AboutRobert Nunemaker Expertise String manipulation, Database access and usage, Class creation, and
encapsulation are my strong suits. Active X Controls and DLL`s also.
Although I don`t deal with Crystal - frankly because I don`t like it; I
prefer to do things manually.
Experience Employment history: Programmed with the Air Force for 15 years, and have continued in the private sector for the past 1 year. Used VB (all versions) for the past 8 years.
Question i have a large VB6 project which runs & compiles in IDE, but when I attempt to make EXE, I get a out of memory error. This has worked previously. I see the MSDN help on this: http://support.microsoft.com/kb/129700 says I need to reduce the public memebers in each module. But the largest amount of one module is 510 definitions.
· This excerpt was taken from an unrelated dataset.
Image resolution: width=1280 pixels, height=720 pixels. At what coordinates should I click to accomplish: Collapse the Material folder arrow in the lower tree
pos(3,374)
i looked for the module with lots of definations using the Object Browser, although not all objects are public. I counted and only comes to 500, the msdn link states that a module should have less that 1100 public memebers - what actually is public members? how can i resolve this?
Answer Your computer likely doesn't have enough memory. You probably only have 1 GB? Try closing everything (including some of your services) and recompiling.
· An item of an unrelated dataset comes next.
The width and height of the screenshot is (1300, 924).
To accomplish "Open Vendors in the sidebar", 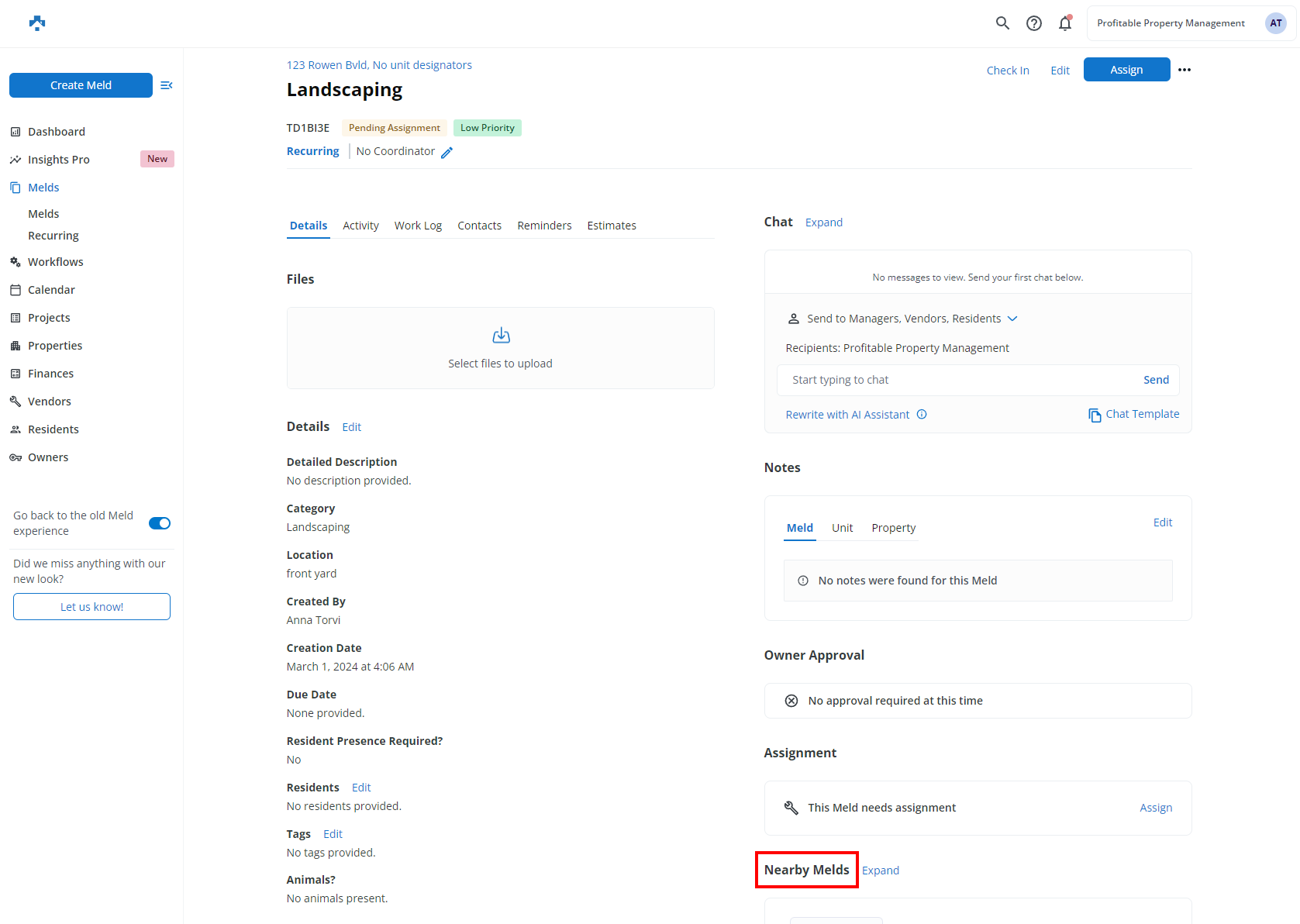I will pyautogui.click(x=50, y=402).
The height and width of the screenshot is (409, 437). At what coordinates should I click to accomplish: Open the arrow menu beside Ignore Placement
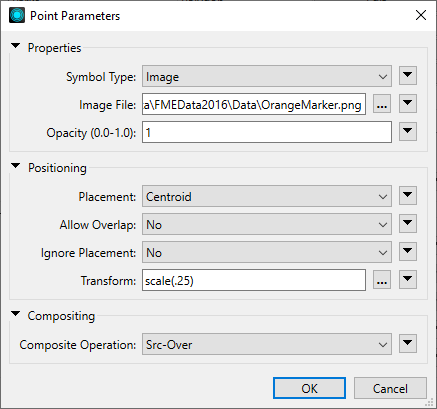coord(408,252)
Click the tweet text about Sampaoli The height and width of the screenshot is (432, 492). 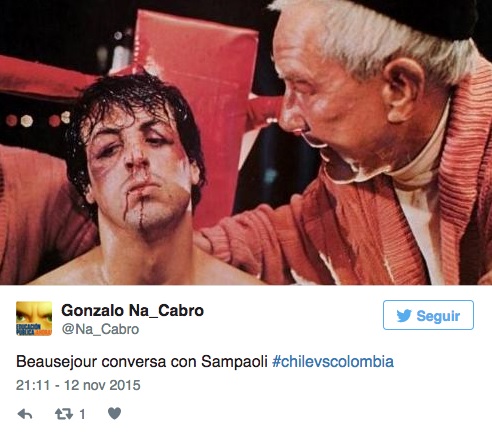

Just as important, none of your modules or forms may be more than 64K in size. If they are, you'll need to break them up.
510 public members is still rather high. Have you considered changing them to "Types"?
i.e
Private Type Address
Address1 As String
Address2 As String
City As String
State As String
ZIP As String
End Type
Public AddressType As Address
Then you can access AddressType.Address1, etc as a single member.
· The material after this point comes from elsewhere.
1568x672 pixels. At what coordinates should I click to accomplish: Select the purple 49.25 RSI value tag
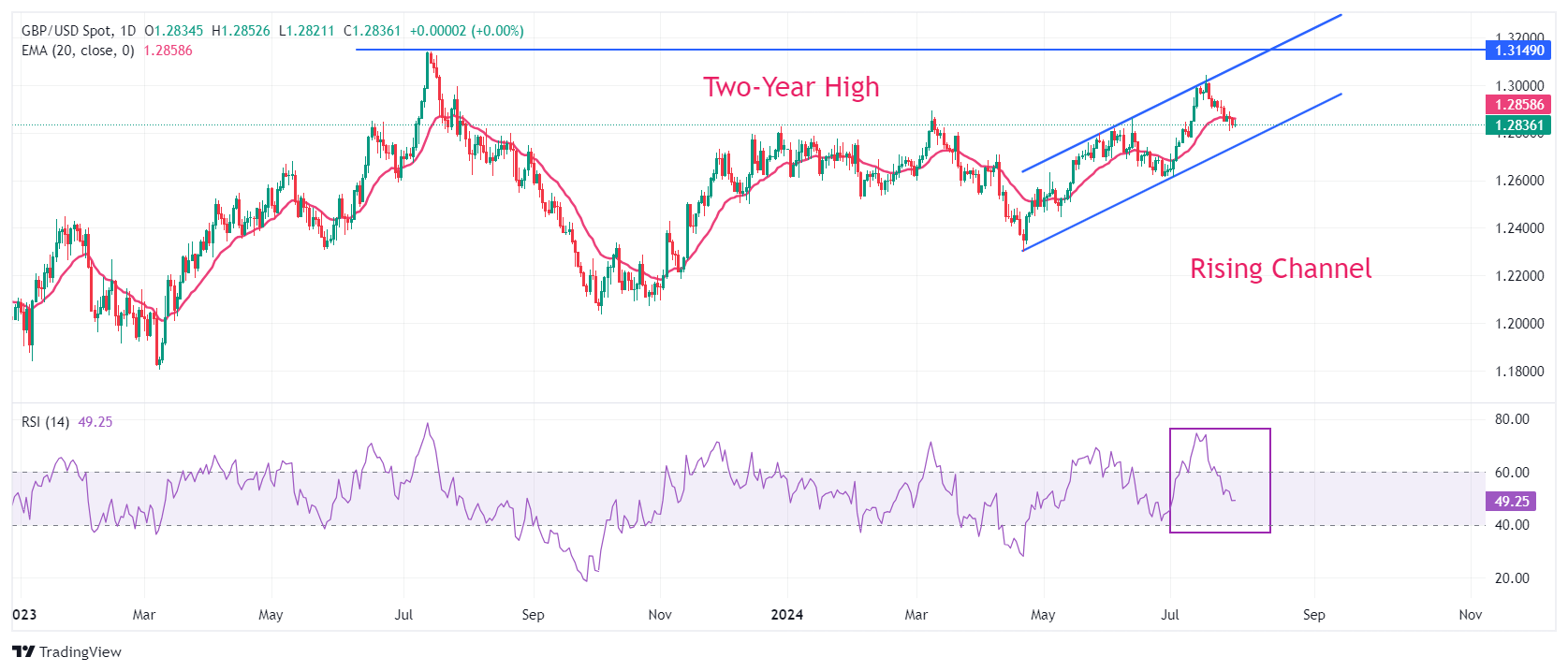[x=1511, y=502]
Also, you may want to split it up into a DLL for the business logic and then call that from the GUI. That would allow you to compile 2 different programs and possibly not max out your memory.
Public members means they are visible throughout the program by ALL functions/subs and anything that instantiates the class. If something is only needed by a single function or sub, it should be defined there instead with:
Dim myVar As String
or something similar. This saves a lot on memory as well as makes it much more secure.